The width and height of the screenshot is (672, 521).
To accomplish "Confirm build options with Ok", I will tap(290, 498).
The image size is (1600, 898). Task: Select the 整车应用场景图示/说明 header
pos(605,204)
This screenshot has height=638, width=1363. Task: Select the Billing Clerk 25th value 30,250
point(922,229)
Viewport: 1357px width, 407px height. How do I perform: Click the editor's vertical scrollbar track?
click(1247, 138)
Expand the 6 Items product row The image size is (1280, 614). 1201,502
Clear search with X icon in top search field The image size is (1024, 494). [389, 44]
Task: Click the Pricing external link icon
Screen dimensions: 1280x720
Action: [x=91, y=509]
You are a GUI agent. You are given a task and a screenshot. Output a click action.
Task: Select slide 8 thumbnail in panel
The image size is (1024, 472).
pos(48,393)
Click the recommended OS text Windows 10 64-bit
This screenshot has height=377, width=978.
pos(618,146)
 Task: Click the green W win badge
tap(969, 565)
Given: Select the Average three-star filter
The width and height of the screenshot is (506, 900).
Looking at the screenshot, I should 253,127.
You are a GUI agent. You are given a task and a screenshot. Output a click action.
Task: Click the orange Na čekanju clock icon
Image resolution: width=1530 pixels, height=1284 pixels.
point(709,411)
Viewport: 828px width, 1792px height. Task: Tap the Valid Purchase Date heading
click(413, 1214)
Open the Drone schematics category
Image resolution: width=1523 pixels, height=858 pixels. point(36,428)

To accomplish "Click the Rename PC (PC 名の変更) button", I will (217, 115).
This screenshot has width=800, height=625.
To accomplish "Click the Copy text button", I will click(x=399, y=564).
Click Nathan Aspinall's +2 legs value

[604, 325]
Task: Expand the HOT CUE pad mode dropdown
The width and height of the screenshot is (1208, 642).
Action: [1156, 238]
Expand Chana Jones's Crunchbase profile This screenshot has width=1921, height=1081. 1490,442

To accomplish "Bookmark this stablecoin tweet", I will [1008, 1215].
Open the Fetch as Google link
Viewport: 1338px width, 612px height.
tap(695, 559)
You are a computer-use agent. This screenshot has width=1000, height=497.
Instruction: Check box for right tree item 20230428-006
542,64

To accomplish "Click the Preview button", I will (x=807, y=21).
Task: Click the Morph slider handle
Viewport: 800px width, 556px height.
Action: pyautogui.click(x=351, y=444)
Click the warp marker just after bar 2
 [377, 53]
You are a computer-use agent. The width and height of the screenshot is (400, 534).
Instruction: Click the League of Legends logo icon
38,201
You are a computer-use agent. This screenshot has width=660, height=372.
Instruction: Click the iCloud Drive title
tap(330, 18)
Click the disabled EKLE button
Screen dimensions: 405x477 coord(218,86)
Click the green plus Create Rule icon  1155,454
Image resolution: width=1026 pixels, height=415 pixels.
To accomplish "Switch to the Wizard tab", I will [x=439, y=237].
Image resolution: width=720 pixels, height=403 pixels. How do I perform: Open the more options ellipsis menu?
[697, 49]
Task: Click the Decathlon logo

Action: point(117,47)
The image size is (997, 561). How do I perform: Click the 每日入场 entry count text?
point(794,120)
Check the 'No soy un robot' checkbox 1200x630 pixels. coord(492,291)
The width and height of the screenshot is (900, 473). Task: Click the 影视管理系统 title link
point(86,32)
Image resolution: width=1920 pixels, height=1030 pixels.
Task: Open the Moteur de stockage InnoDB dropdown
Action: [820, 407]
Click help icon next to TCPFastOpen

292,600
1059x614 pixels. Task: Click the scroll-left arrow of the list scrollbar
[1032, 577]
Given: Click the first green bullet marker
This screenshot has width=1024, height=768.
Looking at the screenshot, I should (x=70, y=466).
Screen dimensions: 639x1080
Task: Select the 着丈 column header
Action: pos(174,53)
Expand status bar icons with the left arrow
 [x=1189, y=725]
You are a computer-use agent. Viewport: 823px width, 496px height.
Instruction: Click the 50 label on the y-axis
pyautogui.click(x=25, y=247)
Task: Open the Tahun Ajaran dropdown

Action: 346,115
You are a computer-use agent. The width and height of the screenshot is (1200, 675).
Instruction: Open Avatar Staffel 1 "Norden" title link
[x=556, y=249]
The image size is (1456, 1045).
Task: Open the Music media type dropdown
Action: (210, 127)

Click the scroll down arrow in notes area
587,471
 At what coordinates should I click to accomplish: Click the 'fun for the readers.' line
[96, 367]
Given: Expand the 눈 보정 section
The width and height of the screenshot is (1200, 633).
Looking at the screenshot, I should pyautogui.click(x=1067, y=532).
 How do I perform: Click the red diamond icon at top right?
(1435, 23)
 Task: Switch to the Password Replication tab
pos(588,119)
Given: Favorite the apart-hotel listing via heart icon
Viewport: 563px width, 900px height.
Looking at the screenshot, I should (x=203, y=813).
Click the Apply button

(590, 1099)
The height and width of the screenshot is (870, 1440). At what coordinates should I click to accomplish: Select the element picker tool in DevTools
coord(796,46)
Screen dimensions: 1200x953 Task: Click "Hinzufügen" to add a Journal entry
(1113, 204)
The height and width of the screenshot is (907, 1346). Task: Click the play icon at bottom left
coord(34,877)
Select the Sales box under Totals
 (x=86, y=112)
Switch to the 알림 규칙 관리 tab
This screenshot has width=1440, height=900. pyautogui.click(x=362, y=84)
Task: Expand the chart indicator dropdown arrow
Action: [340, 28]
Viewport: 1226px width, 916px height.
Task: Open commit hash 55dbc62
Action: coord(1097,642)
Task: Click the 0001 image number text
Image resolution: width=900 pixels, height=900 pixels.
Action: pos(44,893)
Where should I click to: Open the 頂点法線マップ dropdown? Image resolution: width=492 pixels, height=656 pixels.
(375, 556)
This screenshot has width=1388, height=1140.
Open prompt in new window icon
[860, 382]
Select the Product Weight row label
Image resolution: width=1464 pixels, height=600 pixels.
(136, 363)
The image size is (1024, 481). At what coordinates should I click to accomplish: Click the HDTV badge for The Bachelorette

=====

# Work required
Starting with the line that holds "Switch to the 알림 규칙 관리 tab" and ending with the line that holds "Select the Product Weight row label", retype every line in the data above exactly, and nothing else.

# Task solution
Switch to the 알림 규칙 관리 tab
This screenshot has width=1440, height=900. pyautogui.click(x=362, y=84)
Task: Expand the chart indicator dropdown arrow
Action: [340, 28]
Viewport: 1226px width, 916px height.
Task: Open commit hash 55dbc62
Action: coord(1097,642)
Task: Click the 0001 image number text
Image resolution: width=900 pixels, height=900 pixels.
Action: pos(44,893)
Where should I click to: Open the 頂点法線マップ dropdown? Image resolution: width=492 pixels, height=656 pixels.
(375, 556)
This screenshot has width=1388, height=1140.
Open prompt in new window icon
[860, 382]
Select the Product Weight row label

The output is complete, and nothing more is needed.